Wednesday, March 09, 2005

Mud Hut Pharmacy

When Kenyans learn I'm from the U.S., they begin to ask about the weather, how it compares to Kisumu, and the cars, 'how much would that white car cost?' they ask as they point. And they all want to know the cost of air fare from Kenya to the U.S. Street children ask me to take them to the U.S. and grown men want to know if we have lions and cows and giraffes as they do in Kenya. And what about these secondhand clothes, one man asks, do people sterilize them before they're sent to us?

The U.S. is the land of milk and honey to Africans. I now know why, after seeing the poverty, and especially when one shop owner asks me if people in the U.S. are as poor as the people in Kenya. I had somehow managed to avoid thinking about the disparity. Not even close, is my answer when I'm forced to think about it. Everyone in the U.S. has access to health care and emergency medical care, even if they can't afford it. They at least have somewhere to go in the middle of the night and usually have means for transport. In Kenya, most rural people have no money to pay for healthcare and they can't even afford the cost of a ride.

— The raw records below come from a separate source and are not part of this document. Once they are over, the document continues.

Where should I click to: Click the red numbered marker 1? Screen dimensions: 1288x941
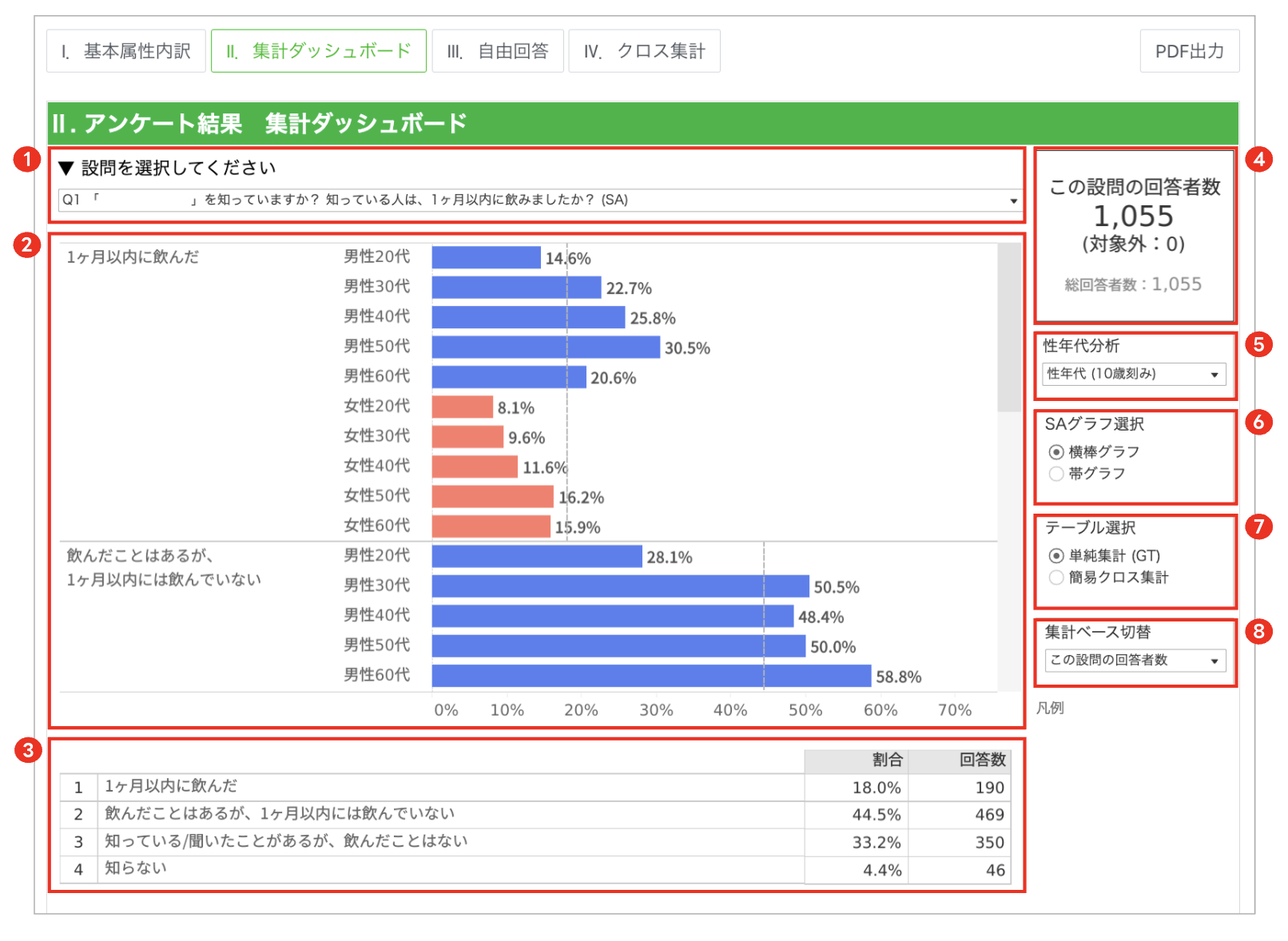click(27, 159)
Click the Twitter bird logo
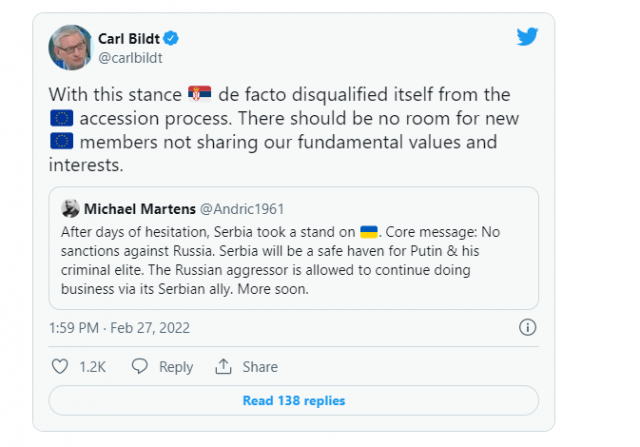This screenshot has height=447, width=640. click(x=528, y=37)
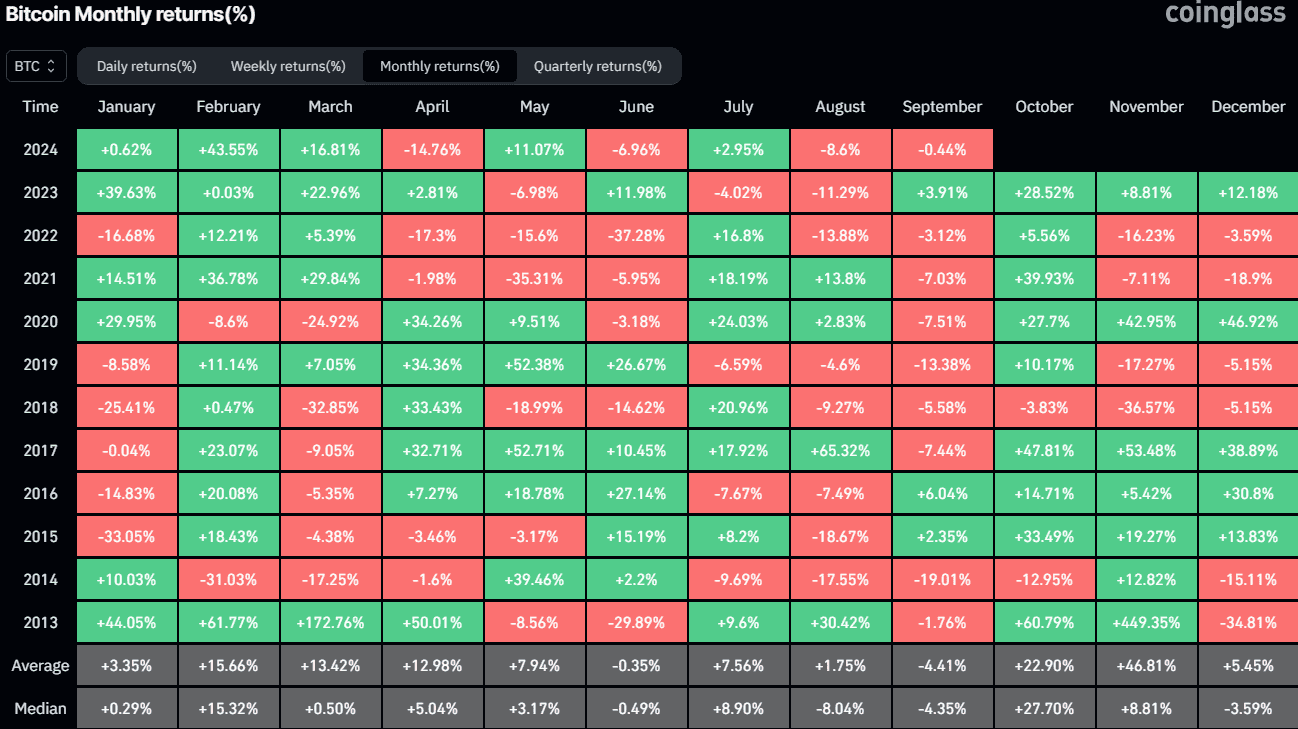The width and height of the screenshot is (1298, 729).
Task: Select the 2021 row label
Action: 40,278
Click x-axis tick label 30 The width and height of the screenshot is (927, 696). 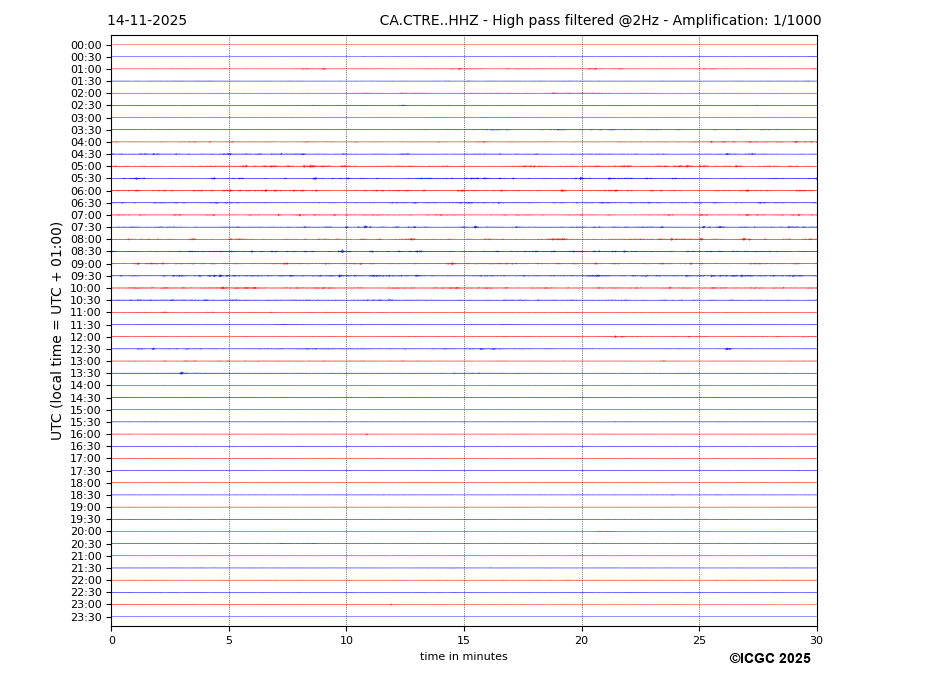816,640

TICH works with rural communities to provide medicine, training local women as Community Health Workers (CHWs) to dispense the medicine to their neighbors in the middle of the night, or whenever necessary. These women work in the community pharmacy as volunteers and farm for a living. I was at the community pharmacy in Abom, Bondo District, this week. It was an hour and a half drive out of Kisumu. The pharmacy, a round mud house with a thatched roof, sits under a huge Mango tree. It's incredibly neat inside, and cool compared to the heat of the sun outside. All day, chickens and chicks walk into the room, peck around, then tumble over themselves out into the yard. The walls are covered with flip chart pages showing the community's animal and farming projects, their objectives, goals and results. There are graphs and photographs, everything you'd expect to see in the boardroom of a major U.S. corporation. Except for the little chicks pecking at your feet occasionally.

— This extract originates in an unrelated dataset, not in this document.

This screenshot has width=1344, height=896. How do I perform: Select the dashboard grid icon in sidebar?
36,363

Phelesia, Janet and Prisca are the three trained HCWs for their area. Phelesia looks old and has eight children. She's a Traditional Birth Attendant; what most people simply call a mid-wife. She's delivered 20 babies in her neighborhood in the last seven years. These woman are bright and energetic, bringing us tea and tiny bananas for tea. Alice, a TICH co-worker, refuses to drink tea until they bring cups for themselves. She translates into Luo and English so we can share stories.

One flip chart shows a list of the most common illnesses for the people of Abom: Malaria, diahrrhea, cough, common cold, headache, fever, rashes, backaches, worms, wounds, scabbies, measles, stomachaches, cholera, swelling body, typhoid, asthma, ulcers, amoeba, T.B., Virus (HIV).

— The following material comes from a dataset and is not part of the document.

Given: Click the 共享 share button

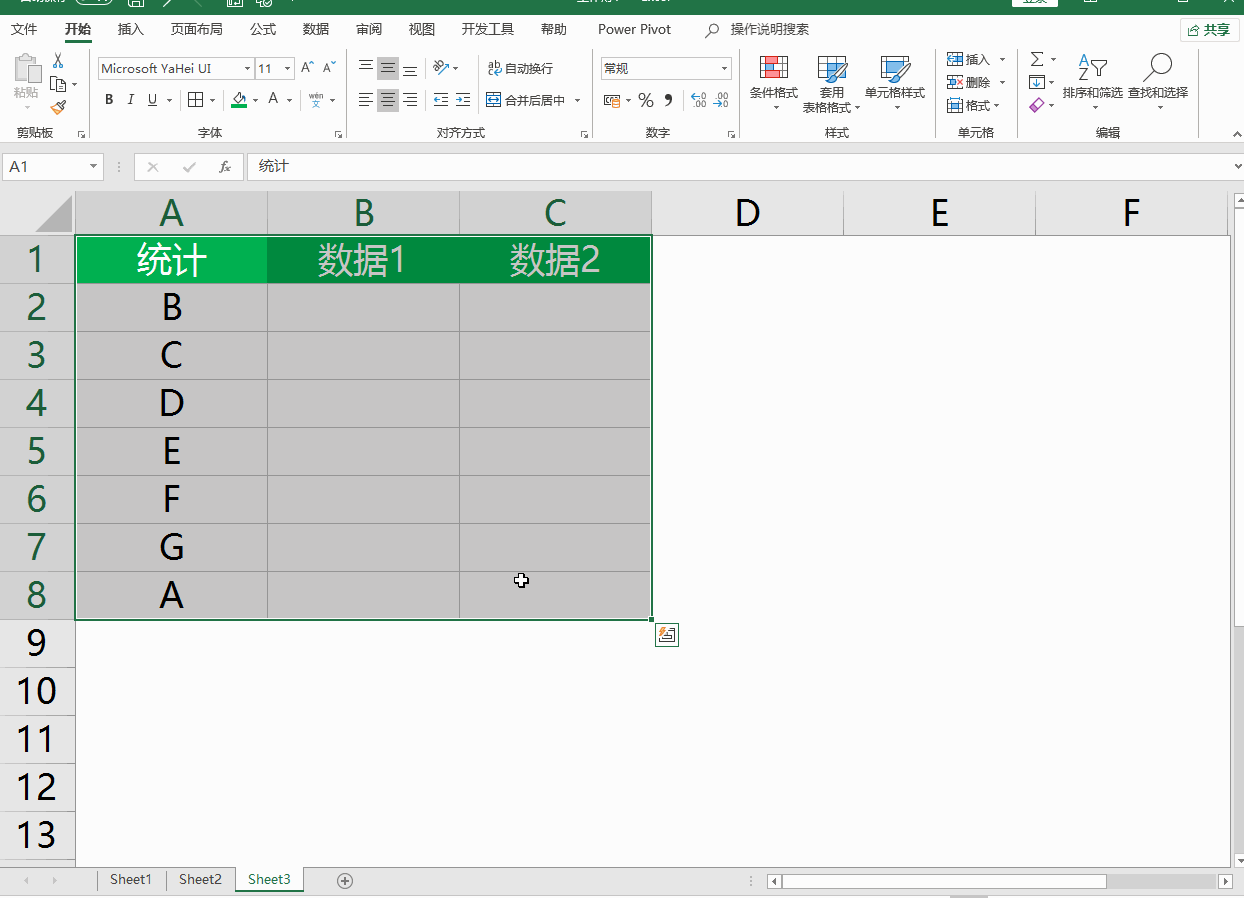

When I ask if they discuss birth control with their neighbors, especially the 16-year-old girls who have just given birth, they giggle. Yes, they can discuss these things with the women, but it is still the man 'who wears the pants in the family.' He decides if they'll use birth control and if they'll have more children. Amazing that Prisca was able to stop after her third child. Maybe she'll be a role model to women in her community as she dispenses drugs from the round mud hut under the Mango tree.